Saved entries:

--- START ---

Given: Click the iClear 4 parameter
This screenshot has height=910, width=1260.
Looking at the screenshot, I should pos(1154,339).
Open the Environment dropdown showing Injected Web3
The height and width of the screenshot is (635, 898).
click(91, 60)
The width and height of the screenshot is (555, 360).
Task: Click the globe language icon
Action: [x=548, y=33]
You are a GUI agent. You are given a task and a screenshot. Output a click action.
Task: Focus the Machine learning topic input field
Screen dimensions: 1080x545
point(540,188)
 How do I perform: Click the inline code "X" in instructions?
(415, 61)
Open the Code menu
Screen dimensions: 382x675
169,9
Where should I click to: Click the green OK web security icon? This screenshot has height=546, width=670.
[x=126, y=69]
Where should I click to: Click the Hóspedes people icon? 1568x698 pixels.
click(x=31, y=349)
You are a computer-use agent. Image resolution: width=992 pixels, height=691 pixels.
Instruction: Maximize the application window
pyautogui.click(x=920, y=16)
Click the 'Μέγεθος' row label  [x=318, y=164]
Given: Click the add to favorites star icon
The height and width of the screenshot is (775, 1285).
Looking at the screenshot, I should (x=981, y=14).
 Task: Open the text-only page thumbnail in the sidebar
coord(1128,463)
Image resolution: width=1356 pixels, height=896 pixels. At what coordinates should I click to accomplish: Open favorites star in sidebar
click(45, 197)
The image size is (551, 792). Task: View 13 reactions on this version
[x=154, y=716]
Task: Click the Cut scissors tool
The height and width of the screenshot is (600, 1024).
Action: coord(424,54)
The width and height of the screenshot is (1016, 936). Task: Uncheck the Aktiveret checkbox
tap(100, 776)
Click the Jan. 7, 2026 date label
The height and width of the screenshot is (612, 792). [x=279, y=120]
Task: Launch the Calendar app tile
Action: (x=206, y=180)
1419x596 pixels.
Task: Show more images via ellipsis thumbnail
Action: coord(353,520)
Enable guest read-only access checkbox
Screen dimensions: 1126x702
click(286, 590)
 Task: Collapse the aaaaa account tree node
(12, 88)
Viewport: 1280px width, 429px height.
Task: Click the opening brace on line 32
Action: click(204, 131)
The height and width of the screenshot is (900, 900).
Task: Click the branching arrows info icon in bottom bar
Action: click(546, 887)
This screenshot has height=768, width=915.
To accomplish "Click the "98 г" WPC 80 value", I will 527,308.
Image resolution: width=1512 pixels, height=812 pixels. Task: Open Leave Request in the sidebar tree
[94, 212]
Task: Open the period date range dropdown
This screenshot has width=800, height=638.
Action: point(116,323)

--- END ---

### Task statement
Produce the entries above once more, identical in every detail.

### Response to the exercise
Given: Click the iClear 4 parameter
This screenshot has height=910, width=1260.
Looking at the screenshot, I should pos(1154,339).
Open the Environment dropdown showing Injected Web3
The height and width of the screenshot is (635, 898).
click(91, 60)
The width and height of the screenshot is (555, 360).
Task: Click the globe language icon
Action: [x=548, y=33]
You are a GUI agent. You are given a task and a screenshot. Output a click action.
Task: Focus the Machine learning topic input field
Screen dimensions: 1080x545
point(540,188)
 How do I perform: Click the inline code "X" in instructions?
(415, 61)
Open the Code menu
Screen dimensions: 382x675
169,9
Where should I click to: Click the green OK web security icon? This screenshot has height=546, width=670.
[x=126, y=69]
Where should I click to: Click the Hóspedes people icon? 1568x698 pixels.
click(x=31, y=349)
You are a computer-use agent. Image resolution: width=992 pixels, height=691 pixels.
Instruction: Maximize the application window
pyautogui.click(x=920, y=16)
Click the 'Μέγεθος' row label  [x=318, y=164]
Given: Click the add to favorites star icon
The height and width of the screenshot is (775, 1285).
Looking at the screenshot, I should (x=981, y=14).
 Task: Open the text-only page thumbnail in the sidebar
coord(1128,463)
Image resolution: width=1356 pixels, height=896 pixels. At what coordinates should I click to accomplish: Open favorites star in sidebar
click(45, 197)
The image size is (551, 792). Task: View 13 reactions on this version
[x=154, y=716]
Task: Click the Cut scissors tool
The height and width of the screenshot is (600, 1024).
Action: coord(424,54)
The width and height of the screenshot is (1016, 936). Task: Uncheck the Aktiveret checkbox
tap(100, 776)
Click the Jan. 7, 2026 date label
The height and width of the screenshot is (612, 792). [x=279, y=120]
Task: Launch the Calendar app tile
Action: (x=206, y=180)
1419x596 pixels.
Task: Show more images via ellipsis thumbnail
Action: coord(353,520)
Enable guest read-only access checkbox
Screen dimensions: 1126x702
click(286, 590)
 Task: Collapse the aaaaa account tree node
(12, 88)
Viewport: 1280px width, 429px height.
Task: Click the opening brace on line 32
Action: click(204, 131)
The height and width of the screenshot is (900, 900).
Task: Click the branching arrows info icon in bottom bar
Action: click(546, 887)
This screenshot has height=768, width=915.
To accomplish "Click the "98 г" WPC 80 value", I will 527,308.
Image resolution: width=1512 pixels, height=812 pixels. Task: Open Leave Request in the sidebar tree
[94, 212]
Task: Open the period date range dropdown
This screenshot has width=800, height=638.
Action: point(116,323)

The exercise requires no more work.